My attempt was with an obscure to some African flower whose seeds can only be gathered by ants. The flavor of the flower is Africa and it tastes like Sahara dust. Africa apparently also tastes a lot like the tobacco flavor I crave.

So I put the rooibos which is decorated with vanilla bean in affordable rye whiskey and let it infuse for a couple days. The vanilla bean synthesizes some half-assed oak aging on the young, cheap whiskey and provides a body and mid palate to tie in all the red bush flavors. The beauty of rooibos is its lack of bitter principles. You can let it infuse forever without getting a bitter mess like you may with black tea. Many plants are better with partial infusions which are high maintenance and hard to get consistent. Rooibos is pretty simple. When you use a common decorated blend you mainly focus on getting enough vanilla character.

1 liter of old overholt rye whiskey

57 grams of MEMs decorated rooibos tea

48 hour infusion time with simple cloth filtration

I have made many cocktails with this “African rye whiskey” like the coer d’obscurite (heart of darkness) which is with a pimento dram sour but at the moment I’m really interested in the savoy cocktail books gilroy cocktail as a system for a drink.

La Perique (a type of new orleans tobacco)

1 oz. “african rye whiskey”

1 oz. cherry heering

1/2 oz. lemon juice

1/2 oz. dry vermouth (martini rossi)

1 dash of orange bitters (hermes)

stir.

The first sip is interesting and reminds me of rusty fruit water (in a good way) then I start to taste all the familiar flavors.
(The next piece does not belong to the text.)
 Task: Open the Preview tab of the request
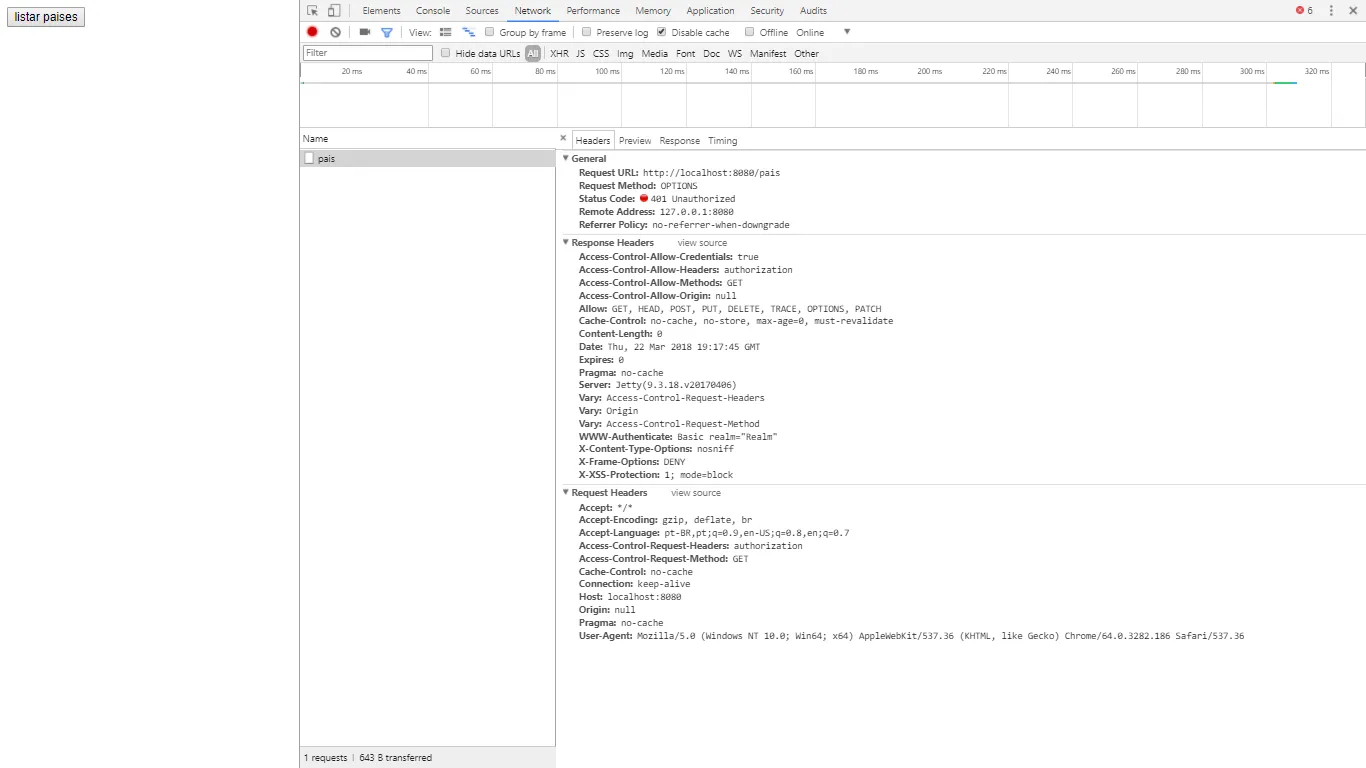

The infused whiskey’s flavor integrate so well into the fruit components. This might be even better in a stiffer style cocktail. Another splash of whiskey could fix that. The sour component reminds me of pomegranate synthesized by the extra acid on top of the heering. The dry vermouth is really hard to identify but hopefully its holding it down. Over all, the contrast remind me of Nieto Senetiner’s bonarda from Mendoza. The wine has incredible contrasts of cherry fruit with leather and spice. This is all enhanced by the chewy mouth filling, tannic mouth feel. The dissolved solids in the infusion bring some kind of pleasurable mouth feel to the cocktail.  They are not exactly silky but rather remind you of wine.

It is like smoking indoors while eating fruit. The smoking ban doesn’t hurt so much anymore.